2020, la cultura en el año de la pandemia

Bruno Marcos hace balance de un año cultural condicionado por la crisis sanitaria

Bruno Marcos
31/12/2020
 Actualizado a 31/12/2020
‘Distancia social. Pesadillas’. Obra de Daniel G. Andújar, realizada y visible durante el confinamiento de 2020.
‘Distancia social. Pesadillas’. Obra de Daniel G. Andújar, realizada y visible durante el confinamiento de 2020.
Estaba tan mal ya antes el sector cultural que no sabemos calibrar exactamente el impacto que va a tener la pandemia en él. Las cifras que se van dando transmiten la sensación de un auténtico cataclismo, pero un cataclismo mudo porque no alcanzamos a imaginar cuántos libros, películas, ensayos, partituras, obras de teatro o de arte no van a nacer. En medio de todo lo que hemos padecido puede parecer intrascendente esta pérdida pero forma parte de la misma precarización de nuestra existencia a partir de ahora, son las sociedades empobrecidas y que no evolucionan las que no producen cultura de su tiempo.

Se ha repetido: la cultura fue lo único que tuvimos cuando la realidad se retiró de nuestras vidas debido al confinamiento: las ficciones, las películas, los libros, el teatro, la música, las imágenes… y el primero en hacer declaraciones desafortunadas fue el ministro del ramo al decir que el salvamento de la cultura podía esperar mientras se aseguraba, desde el gobierno, que nadie quedaría atrás.

Las grandes exposiciones que se han inaugurado en los últimos meses del aciago año, Kandinsky en el Guggenheim y Mondrian en el Reina Sofía, miran a un pasado canónico en lugar de abordar nuestro presente inédito: el del confinamiento global y la pandemia que plantean un urgente retrato, su relato. Por otro lado, no se ha abordado más que desde una perspectiva periodística otro tema de sorprendente emergencia ocurrido los pasados meses, el de los ataques globales a las estatuas públicas con motivo de las protestas antirracistas, una moción de censura a la historia expresada gráficamente por los excluidos o aniquilados en ella, que indudablemente precisa análisis desde el plano de la cultura.

Los recursos económicos, más necesarios que nunca para los artistas vivos, se han dado con lentitud y a cuentagotas, o se ha aprovechado la circunstancia para vaciar los presupuestos y hasta para imponer exposiciones, como en el lamentable caso del Patio Herreriano de Valladolid.

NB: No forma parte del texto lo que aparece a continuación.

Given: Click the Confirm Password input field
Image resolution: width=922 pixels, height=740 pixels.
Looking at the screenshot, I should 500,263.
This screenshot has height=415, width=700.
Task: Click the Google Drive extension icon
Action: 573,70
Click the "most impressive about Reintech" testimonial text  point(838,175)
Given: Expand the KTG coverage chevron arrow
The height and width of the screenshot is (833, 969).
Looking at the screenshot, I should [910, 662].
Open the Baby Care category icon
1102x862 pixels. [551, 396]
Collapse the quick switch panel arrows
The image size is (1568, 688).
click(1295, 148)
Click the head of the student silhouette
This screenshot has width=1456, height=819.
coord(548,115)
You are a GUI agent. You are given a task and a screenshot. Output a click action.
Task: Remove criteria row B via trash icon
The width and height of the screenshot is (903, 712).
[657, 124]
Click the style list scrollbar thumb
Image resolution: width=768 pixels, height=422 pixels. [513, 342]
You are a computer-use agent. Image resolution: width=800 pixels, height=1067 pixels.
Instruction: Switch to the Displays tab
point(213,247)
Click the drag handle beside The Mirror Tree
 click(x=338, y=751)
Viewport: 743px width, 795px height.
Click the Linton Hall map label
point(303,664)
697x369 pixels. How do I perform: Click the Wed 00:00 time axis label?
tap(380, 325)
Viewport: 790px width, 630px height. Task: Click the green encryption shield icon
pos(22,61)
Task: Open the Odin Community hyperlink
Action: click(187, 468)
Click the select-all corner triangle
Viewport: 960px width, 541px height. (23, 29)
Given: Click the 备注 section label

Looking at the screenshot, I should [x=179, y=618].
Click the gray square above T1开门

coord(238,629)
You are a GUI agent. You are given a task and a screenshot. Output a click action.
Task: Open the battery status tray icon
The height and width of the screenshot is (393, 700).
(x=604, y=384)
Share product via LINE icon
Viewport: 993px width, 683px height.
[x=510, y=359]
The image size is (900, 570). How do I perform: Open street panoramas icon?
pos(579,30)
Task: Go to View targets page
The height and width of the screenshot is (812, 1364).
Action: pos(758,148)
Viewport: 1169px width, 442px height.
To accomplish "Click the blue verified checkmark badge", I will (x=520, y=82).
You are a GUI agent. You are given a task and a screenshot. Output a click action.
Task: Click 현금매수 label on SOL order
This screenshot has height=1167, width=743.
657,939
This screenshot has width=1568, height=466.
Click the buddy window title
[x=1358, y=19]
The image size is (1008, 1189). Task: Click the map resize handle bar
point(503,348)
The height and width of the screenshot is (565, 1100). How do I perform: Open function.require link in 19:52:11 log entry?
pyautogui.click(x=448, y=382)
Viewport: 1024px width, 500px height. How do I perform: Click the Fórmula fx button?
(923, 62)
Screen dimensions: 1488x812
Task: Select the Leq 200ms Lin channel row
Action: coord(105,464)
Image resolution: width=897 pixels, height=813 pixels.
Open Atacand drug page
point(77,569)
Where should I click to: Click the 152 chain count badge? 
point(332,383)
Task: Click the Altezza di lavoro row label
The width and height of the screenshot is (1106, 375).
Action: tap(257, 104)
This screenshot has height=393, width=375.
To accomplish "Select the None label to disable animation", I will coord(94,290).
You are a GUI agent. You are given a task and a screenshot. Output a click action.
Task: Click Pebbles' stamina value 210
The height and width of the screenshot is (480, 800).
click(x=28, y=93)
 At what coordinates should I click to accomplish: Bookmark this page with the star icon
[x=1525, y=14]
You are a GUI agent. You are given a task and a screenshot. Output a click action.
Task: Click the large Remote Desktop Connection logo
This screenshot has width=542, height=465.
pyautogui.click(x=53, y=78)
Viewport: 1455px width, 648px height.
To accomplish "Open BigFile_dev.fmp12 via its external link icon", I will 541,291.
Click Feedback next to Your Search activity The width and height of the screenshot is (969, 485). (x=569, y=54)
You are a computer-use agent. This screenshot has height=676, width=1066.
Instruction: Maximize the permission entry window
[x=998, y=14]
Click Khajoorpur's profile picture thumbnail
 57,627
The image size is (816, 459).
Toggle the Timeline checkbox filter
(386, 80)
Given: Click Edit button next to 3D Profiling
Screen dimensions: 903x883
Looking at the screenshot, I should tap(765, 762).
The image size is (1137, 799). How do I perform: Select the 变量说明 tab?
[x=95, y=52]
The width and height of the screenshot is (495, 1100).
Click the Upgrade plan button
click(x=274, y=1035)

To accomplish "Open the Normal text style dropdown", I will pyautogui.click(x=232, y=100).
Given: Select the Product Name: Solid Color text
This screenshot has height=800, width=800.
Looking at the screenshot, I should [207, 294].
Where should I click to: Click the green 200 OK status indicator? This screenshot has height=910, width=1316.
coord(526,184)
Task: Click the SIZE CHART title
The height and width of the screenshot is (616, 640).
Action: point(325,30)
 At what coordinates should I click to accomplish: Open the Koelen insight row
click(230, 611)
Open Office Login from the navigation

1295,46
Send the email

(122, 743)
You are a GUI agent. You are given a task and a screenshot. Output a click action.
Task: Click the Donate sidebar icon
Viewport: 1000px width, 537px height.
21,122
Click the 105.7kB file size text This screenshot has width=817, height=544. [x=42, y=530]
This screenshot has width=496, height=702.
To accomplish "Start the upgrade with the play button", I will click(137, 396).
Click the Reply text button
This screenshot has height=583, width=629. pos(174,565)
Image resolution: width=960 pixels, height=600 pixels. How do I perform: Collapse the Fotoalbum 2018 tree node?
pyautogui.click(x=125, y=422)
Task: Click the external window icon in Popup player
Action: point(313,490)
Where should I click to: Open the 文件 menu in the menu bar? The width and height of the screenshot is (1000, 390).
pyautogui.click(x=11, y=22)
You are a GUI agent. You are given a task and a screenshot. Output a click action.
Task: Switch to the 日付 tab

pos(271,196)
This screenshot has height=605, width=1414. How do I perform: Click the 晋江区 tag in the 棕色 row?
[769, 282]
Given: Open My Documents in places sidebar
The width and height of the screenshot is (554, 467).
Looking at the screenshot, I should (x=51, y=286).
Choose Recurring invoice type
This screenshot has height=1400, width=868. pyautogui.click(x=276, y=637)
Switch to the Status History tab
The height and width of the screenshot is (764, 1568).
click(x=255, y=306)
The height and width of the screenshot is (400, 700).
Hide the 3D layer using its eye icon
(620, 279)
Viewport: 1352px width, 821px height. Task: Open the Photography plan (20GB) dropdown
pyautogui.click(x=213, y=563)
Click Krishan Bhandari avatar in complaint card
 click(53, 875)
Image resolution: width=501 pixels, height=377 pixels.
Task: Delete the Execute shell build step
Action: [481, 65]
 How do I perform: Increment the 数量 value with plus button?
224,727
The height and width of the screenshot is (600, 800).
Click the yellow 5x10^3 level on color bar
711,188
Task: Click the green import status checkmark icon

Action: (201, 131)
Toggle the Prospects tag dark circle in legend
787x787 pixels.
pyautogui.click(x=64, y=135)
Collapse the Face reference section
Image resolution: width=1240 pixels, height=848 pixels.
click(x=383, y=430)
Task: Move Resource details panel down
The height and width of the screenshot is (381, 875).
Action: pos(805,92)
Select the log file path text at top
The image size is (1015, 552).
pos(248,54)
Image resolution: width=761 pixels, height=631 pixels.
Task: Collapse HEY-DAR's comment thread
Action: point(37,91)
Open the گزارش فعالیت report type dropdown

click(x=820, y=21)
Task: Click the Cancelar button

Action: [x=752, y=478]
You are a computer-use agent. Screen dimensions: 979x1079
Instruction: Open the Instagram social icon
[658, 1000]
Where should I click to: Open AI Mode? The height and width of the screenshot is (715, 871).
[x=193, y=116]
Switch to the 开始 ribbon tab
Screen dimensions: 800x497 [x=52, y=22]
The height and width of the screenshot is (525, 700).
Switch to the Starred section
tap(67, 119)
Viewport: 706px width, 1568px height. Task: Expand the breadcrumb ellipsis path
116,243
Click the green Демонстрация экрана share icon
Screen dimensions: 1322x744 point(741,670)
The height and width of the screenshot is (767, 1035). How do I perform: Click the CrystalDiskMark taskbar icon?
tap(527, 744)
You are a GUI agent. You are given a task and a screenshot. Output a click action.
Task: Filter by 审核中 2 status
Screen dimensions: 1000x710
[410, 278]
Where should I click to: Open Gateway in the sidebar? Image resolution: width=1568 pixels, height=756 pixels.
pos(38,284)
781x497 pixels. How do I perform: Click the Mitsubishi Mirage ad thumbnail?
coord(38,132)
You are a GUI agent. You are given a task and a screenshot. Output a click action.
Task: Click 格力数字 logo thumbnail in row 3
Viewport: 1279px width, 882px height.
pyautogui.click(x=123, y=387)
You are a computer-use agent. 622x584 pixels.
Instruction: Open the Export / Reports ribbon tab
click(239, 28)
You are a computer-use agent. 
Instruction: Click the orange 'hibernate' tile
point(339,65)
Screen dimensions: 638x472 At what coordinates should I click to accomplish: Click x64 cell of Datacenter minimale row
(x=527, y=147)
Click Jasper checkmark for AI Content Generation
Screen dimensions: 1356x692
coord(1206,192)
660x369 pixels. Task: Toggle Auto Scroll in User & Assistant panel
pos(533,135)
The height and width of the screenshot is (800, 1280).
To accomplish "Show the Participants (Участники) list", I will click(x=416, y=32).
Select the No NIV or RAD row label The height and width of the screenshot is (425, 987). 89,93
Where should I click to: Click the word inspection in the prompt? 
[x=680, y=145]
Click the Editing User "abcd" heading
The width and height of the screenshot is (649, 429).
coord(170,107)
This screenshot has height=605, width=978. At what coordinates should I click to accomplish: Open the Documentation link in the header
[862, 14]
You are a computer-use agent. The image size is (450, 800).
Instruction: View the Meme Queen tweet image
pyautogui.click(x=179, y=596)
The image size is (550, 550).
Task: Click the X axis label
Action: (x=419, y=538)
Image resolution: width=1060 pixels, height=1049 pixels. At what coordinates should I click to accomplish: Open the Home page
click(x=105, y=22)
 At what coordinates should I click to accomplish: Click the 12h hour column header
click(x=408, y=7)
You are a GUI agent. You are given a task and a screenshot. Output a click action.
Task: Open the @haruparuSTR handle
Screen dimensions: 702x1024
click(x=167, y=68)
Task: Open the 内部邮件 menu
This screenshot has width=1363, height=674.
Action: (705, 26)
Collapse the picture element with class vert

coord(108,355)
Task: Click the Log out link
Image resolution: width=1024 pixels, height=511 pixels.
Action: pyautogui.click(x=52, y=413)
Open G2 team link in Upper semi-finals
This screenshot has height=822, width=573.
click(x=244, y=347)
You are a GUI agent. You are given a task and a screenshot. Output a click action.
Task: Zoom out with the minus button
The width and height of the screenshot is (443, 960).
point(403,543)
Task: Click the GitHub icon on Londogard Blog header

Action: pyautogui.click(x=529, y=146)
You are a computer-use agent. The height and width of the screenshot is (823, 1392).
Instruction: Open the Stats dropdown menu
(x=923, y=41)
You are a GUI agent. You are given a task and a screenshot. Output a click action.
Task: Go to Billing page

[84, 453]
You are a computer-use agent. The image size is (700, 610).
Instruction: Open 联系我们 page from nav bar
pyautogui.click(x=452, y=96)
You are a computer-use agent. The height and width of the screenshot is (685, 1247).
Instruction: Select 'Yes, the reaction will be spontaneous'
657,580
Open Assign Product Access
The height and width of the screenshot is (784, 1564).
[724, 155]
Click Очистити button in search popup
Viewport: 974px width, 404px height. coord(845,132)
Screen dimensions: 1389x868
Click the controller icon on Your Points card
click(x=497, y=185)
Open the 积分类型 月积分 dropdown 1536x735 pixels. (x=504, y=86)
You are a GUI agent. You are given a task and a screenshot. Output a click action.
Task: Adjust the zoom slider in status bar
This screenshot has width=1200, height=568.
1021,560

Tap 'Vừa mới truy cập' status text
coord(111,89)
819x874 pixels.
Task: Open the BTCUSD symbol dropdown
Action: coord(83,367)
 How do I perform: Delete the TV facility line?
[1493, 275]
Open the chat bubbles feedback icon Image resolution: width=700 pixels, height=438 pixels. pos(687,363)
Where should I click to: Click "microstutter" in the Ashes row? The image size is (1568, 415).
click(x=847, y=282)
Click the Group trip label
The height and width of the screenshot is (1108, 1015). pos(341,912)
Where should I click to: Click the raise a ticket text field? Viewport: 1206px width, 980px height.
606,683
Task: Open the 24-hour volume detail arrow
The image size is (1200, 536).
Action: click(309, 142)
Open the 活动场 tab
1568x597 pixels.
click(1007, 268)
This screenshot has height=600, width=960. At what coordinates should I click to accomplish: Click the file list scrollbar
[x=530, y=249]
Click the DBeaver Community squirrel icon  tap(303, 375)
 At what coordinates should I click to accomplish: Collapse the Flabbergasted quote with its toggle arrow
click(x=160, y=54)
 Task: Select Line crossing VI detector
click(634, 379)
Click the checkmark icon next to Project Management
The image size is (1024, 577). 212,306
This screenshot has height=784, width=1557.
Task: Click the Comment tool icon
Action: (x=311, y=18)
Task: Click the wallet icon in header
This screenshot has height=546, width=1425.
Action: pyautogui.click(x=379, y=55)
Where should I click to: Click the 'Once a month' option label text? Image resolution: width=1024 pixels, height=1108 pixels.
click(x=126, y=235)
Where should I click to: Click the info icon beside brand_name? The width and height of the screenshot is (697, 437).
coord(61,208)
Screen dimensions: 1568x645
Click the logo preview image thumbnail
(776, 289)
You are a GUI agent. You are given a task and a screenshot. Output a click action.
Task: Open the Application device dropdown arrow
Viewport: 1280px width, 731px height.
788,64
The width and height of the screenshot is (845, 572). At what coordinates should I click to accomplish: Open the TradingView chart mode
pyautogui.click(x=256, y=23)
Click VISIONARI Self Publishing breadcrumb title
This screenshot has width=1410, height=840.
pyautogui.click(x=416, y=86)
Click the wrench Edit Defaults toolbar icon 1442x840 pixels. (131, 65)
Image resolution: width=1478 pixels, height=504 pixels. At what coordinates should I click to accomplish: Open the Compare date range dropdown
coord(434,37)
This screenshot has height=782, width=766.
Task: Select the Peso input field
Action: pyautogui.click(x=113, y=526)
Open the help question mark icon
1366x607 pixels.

Ha sido también un año de atropellos al margen de la pandemia. Desde el faro pulverizado a colores de Cantabria que destruye la imagen del paisaje hasta el edificio del arquitecto Fisac destrozado con gigantescos murales en un festival nada menos que benéfico. Una auténtica barbarie que no necesita coordinarse para aparecer por todas partes.

En nuestra comunidad se ha dejado a la deriva el buque insignia de la contemporaneidad –tan necesario en un territorio en el que hasta los progresistas son estéticamente conservadores–, el Musac, que desconoce su futuro más inmediato y en el que se podrán visitar todavía el próximo año dos grandes exposiciones inauguradas en 2020: ‘El vuelo’ de Paloma Navares y la dedicada a la historia de la galería leonesa ‘Tráfico de Arte’. Los demás museos de arte actual ya estaban navegando por inercia, abandonados desde la crisis económica de 2008.

A nivel provincial se ha intentado reanimar la actividad tras una década larga de decadencia en el Instituto Leonés de Cultura, pero la concesión de las ayudas a proyectos artísticos se retrasó demasiado, adjudicándose finalmente a autores que, para subsistir, tienen ya un pie fuera o, en algún caso, los dos. Además, salió desierto el premio de la bienal de poesía –con el argumento de recobrar la calidad perdida por la histórica colección Provincia– en el peor momento para meter el exiguo presupuesto dedicado a la poesía en un cajón dos años más. Habría que revisar las preselecciones, 125 poemarios presentados a concurso son muchos como para que no haya uno a la altura de esta colección.

En el ámbito municipal tenemos la promesa incumplida –que el mismo alcalde admite– de crear un patronato de cultura y, seguramente debido a ello, una actividad ocasional y difusa. También se echa en falta una mayor implicación en la cultura de la ciudad por parte de la Universidad. El hueco que dejan las instituciones lo cubre muchas veces la pasión de proyectos privados como los de las editoriales Eolas, Marciano Sonoro, Mr. Griffin, Menguantes o Manual de Ultramarinos entre otras –o este mismo periódico con varias hojas dedicadas a diario a la cultura–; y en el medio rural la Fundación Cerezales, que sigue apostando por la simbiosis entre alta cultura e idiosincrasia del territorio.

Lo mejor del año ha sido, sin duda, la generosidad de los creadores que se hizo patente en los peores momentos del confinamiento y, una vez más, su resistencia.